The Alces Flight services does take some familiarity with AWS, at least from viewing the getting started guide. It relies on Amazon CloudFormation at its core and leverages basic EC2 and EBS. It features the same auto-scaling capabilities that users are familiar with and also allows for the initial defining of the cluster.
AWS says the goal is to “rapidly deliver a whole HPC cluster, ready to go and complete with job scheduler and applications. Clusters are deployed in a VPC environment for security with SSH and graphical desktop connectivity for users. Data management tools for POSIX and S3 object storage are also included.”
For those looking to play, a small cluster of up to 8 nodes can be launched. For those who already subscribe to Alces services, the CloudFormation template can be downloaded from Alces and used to fire up the AWS resources required.

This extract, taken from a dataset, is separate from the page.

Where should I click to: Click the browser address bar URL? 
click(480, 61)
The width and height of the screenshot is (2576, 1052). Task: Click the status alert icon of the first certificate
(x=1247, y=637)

One can expect that AWS will continue to garner favor with HPC centers as well as commercial HPC sites looking to offload at least some of their peak-time compute. Among current HPC users are the Jet Propulsion Laboratory, Pfizer, and a number of universities. AWS has most recently added their C4 instance type featuring a variant of the latest Haswell processors, one of which offers up to 36 vCPUs. They have also added “Placement Groups” for virtual clusters for latency-sensitive jobs. And over the years that AWS Marketplace has been alive, the HPC section continues to grow with 67 services and packages for the supercomputing set.
While other infrastructure providers, including Microsoft, Google, and SoftLayer/IBM have also extended an arm for HPC end users, the marketplace approach AWS offers was the first to hook HPC end users—and it continuously focuses on this narrow, but important, subset of compute consumers. The question we’ve been poking at off and on over the years is how important the HPC market is for AWS overall. It has never been simple to get a sense of how many applications of this nature run, but if the best estimates are correct, it’s a relatively small subset of applications. Intersect360 Research, for instance, which focuses on the HPC market, found that cloud spends account for only around 3% of the budget allocations at HPC sites worldwide with fluctuations year to year–and very little momentum upward.
Currently
1) AWS instances are limited to a single 10GbE link per server – vs at least 2×40-56GbE or 1-2 56Gb IB in normal servers
2) the only available GPUs with decent FP64 speed and ECC are EXTREMELY outdated (Fermi M2050)
3) obtaining more than ~50-100 full size (.8xlarge) instances in the same AZ is neither automated nor guaranteed (JPL or Pfizer etc. may have special arrangements).
Given all that “supercomputing” on AWS sounds more like a marketing slogan – not reality.